Washington doctors say they plan to do more to prevent gun-related injuries and deaths, including asking patients whether they own guns and screening them for risk of using a gun in suicide.
Leaders of 10 public health agencies and professional groups, including the Washington State Medical Association and the Washington State Nurses Association, announced the effort in a statement Tuesday.
"As healthcare providers, we recognize firearm-related injury and death as a public health epidemic," the statement said.
Dr. Jeff Duchin, health officer for Seattle and King County's public health agency, said the coalition plans to release guidelines to doctors on how to screen patients for risk of gun-related death and talk to them about it.
"The mass shootings, the increase in suicides has re-energized a lot of the community, the public health community and the medical community, to say, 'We need to do better,'" Duchin said.
In Washington, 682 people died of gunshot wounds in 2016. Suicides account for three-quarters of all gun deaths in the state.
Dr. Beth Ebel, a pediatrician at the University of Washington, said she sees children with gunshot wounds on a regular basis.
"We had a child who died at the hospital this weekend who took her life with a gun she was able to get her hands on," she said. "Thirteen-year-old girl. So this is a routine — a terrible, terrible routine event."
Ebel said she regularly asks patients' families whether they own guns, and whether they should, given the dangers.
Having a gun in the home, statistically, puts residents of the home at higher risk of death by homicide or suicide. Adolescents with access to guns are 2.6 times more likely to die by suicide as those without access.
When Ebel hears a family does have a gun in the home, she talks to them about securing it.
"I talk to families very objectively to say, 'Look, let's think about what you could do to keep that gun safe so your kid doesn't find it,'" she said.
Ebel said doctors shouldn't fear awkwardness or worry they're wading into a political discussion.
"We, as doctors, have good relationships with the people we care for," she said. "When I talk about gun violence, I talk about it as I do other public health things. If I'm talking to someone who's a parent of a teenager, we're talking about school. So this is one piece of what I'm talking to a family about."
Doctors at a news conference Tuesday also called for more local and statewide research that could help identify those at risk gun violence and evaluate the effectiveness of policies designed to prevent it.

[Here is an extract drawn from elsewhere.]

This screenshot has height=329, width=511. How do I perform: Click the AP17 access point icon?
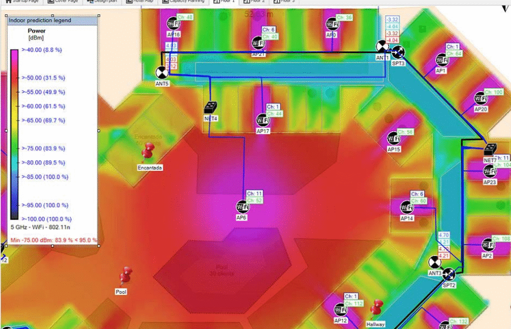click(262, 120)
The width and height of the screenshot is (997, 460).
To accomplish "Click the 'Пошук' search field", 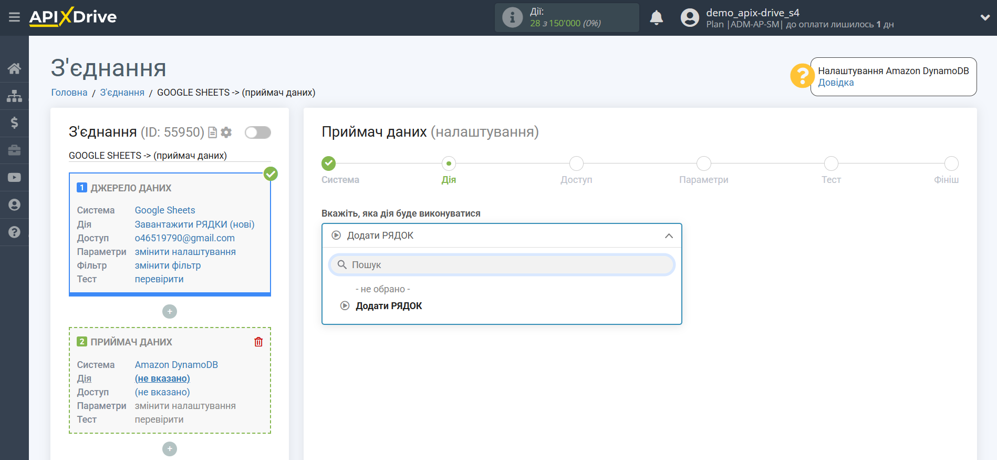I will pos(502,265).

Such research has been lacking. The federal Centers for Disease Control and Prevention has not funded research into gun violence since 1996, when Congress passed an amendment forbidding the agency from using money to "advocate or promote gun control."
Dr. Fred Rivara, the founding director of the Harborview Injury and Research Center, called for a state-funded research center focused on gun violence to be located at Harborview, similar to an effort in California.
"Over the last the 75 years, there's been a 95 percent reduction in motor vehicle crash fatailites," Rivara said. "That has not happened for firearms. It happened for motor vehicles because of a lot of research on how do we make cars safer, how do we make roads safer."